When we study supervised machine learning, the basic assumption usually is that we have a relatively large training set of labeled examples with which to train our model, and the hard part is to design the model or learning algorithm that will achieve the best results on unseen examples. This is especially true when we talk about deep learning models, where we assume that we have a huge training set that allows us to design deeper and deeper networks without suffering from overfitting.

In practice though, this isn’t always the case. Not every learning task that we face has its own MNIST that we can easily download and play around with - most of the tasks that are interesting require data collection, cleaning and labeling. Even if you’re one of the industry giants and have access to a huge amount of data, you’ll still need to label that data. And labeling usually isn’t as simple as choosing the class of the image either… You might need someone to place a bounding box around each interesting region of an image, or pay a linguist to pick the correct part-of-speech tag for every word in a corpus, or pay a radiologist a lot of money to go over many MRI scans and mark tumors.

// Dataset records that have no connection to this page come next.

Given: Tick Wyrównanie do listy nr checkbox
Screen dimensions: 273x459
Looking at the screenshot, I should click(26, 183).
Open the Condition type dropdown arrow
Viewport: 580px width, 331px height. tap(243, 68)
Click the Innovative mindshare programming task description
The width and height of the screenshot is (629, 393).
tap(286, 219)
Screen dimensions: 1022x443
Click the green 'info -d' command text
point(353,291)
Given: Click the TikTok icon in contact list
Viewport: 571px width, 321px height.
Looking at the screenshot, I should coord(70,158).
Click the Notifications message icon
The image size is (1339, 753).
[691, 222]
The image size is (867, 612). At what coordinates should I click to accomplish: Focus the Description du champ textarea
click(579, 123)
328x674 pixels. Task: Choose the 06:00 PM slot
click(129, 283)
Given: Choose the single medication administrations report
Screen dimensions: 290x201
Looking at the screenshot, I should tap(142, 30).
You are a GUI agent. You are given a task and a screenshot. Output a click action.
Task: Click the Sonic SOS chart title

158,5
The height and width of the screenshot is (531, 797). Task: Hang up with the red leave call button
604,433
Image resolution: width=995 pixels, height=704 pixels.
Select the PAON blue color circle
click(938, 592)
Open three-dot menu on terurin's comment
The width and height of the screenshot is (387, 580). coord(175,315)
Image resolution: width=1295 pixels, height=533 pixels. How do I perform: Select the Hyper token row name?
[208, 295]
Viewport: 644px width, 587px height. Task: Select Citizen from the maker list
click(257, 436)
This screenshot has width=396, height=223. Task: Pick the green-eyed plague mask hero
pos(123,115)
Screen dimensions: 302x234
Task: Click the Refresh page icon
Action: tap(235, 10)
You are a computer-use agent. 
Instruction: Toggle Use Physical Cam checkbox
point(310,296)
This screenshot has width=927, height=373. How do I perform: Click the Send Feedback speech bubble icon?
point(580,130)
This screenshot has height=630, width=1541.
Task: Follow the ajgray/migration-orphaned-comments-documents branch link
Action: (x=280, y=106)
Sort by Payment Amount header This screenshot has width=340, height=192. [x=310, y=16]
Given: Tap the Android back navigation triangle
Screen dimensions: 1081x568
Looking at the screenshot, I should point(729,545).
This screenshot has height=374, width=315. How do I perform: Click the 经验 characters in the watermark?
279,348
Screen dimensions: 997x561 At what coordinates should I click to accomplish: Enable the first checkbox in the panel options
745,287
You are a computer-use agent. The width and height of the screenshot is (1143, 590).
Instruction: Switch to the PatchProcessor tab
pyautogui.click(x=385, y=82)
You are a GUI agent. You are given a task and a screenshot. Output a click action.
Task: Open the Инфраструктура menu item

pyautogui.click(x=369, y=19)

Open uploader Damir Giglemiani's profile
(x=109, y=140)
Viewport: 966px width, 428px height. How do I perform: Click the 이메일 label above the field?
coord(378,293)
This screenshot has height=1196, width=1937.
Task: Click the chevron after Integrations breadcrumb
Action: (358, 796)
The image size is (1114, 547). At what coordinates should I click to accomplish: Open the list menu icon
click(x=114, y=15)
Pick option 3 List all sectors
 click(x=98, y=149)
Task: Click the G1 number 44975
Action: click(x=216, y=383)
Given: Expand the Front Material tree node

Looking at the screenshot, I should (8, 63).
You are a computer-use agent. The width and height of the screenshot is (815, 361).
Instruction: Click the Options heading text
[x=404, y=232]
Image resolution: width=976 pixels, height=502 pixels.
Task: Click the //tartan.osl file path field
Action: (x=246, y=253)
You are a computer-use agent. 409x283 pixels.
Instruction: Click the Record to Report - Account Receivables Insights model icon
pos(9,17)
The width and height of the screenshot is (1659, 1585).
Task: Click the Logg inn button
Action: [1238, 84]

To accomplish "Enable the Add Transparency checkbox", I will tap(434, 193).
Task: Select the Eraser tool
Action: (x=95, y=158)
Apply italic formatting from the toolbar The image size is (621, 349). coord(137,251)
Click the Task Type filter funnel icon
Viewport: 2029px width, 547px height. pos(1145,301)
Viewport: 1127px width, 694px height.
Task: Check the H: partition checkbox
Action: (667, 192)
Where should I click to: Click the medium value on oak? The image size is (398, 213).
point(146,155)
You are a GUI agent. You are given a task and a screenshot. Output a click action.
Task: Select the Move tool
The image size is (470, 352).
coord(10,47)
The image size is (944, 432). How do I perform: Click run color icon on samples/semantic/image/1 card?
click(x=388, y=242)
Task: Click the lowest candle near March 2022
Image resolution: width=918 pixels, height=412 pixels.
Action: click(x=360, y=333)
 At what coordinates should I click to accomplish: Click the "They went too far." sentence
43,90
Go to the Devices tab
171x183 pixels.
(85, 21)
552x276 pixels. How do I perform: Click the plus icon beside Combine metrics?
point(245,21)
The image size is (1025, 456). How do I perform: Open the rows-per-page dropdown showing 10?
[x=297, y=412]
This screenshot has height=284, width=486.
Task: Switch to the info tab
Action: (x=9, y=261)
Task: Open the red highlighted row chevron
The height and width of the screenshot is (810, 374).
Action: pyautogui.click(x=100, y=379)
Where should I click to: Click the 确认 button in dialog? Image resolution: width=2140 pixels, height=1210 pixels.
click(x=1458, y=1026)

So, while we would like to spend most of our time tweaking our hyper parameters to get the best results on our data, we end up spending most of it (along with a lot of our money) on labeling the data. This issue has been one of the key drivers for research into unsupervised learning, semi-supervised learning and our topic today - Active Learning (AL).

Blog Structure

In this blog we’ll dive into active learning, starting with the basic framework and approaches and moving along to a more modern and practical setting. We will evaluate and compare active learning methods in a controlled environment to see what really works (at least on the classic MNIST and CIFAR datasets). Finally, we will suggest a new method for active learning and detail the thought process that led us during the research in trying to get this new method to work well.

All of the code for recreating the experiments in this blog, along with our implementations of the different methods are available in our github repository and you are free to use it and learn from it.

The blog posts are arranged as follows:

  • Introduction to Active Learning - in this post we introduce the active learning framework and the classic algorithms developed for it.

  • Batch Active Learning - in this post we extend the framework to a more realistic setting, and detail today’s state of the art methods in this framework using deep learning models.

  • Comparing The Methods - in this post we compare the state of the art methods against each other in the most impartial way we can, using the MNIST and CIFAR-10 datasets.

  • Discriminative Active Learning - in this post we introduce the new active learning method we developed, tracing our research process from the initial idea through the experiments we’ve made. We also compare the method to existing methods.

  • Conclusion - in this post we wrap everything up and try to focus on the most important take home messages from all of the things we saw in this blog series.

  • References - if all of this isn’t enough, in this post we give references to all of the methods and ideas covered in this post and more so you can keep learning about this interesting field.

We really hope you enjoy reading through this review of active learning and gain a lot out of it.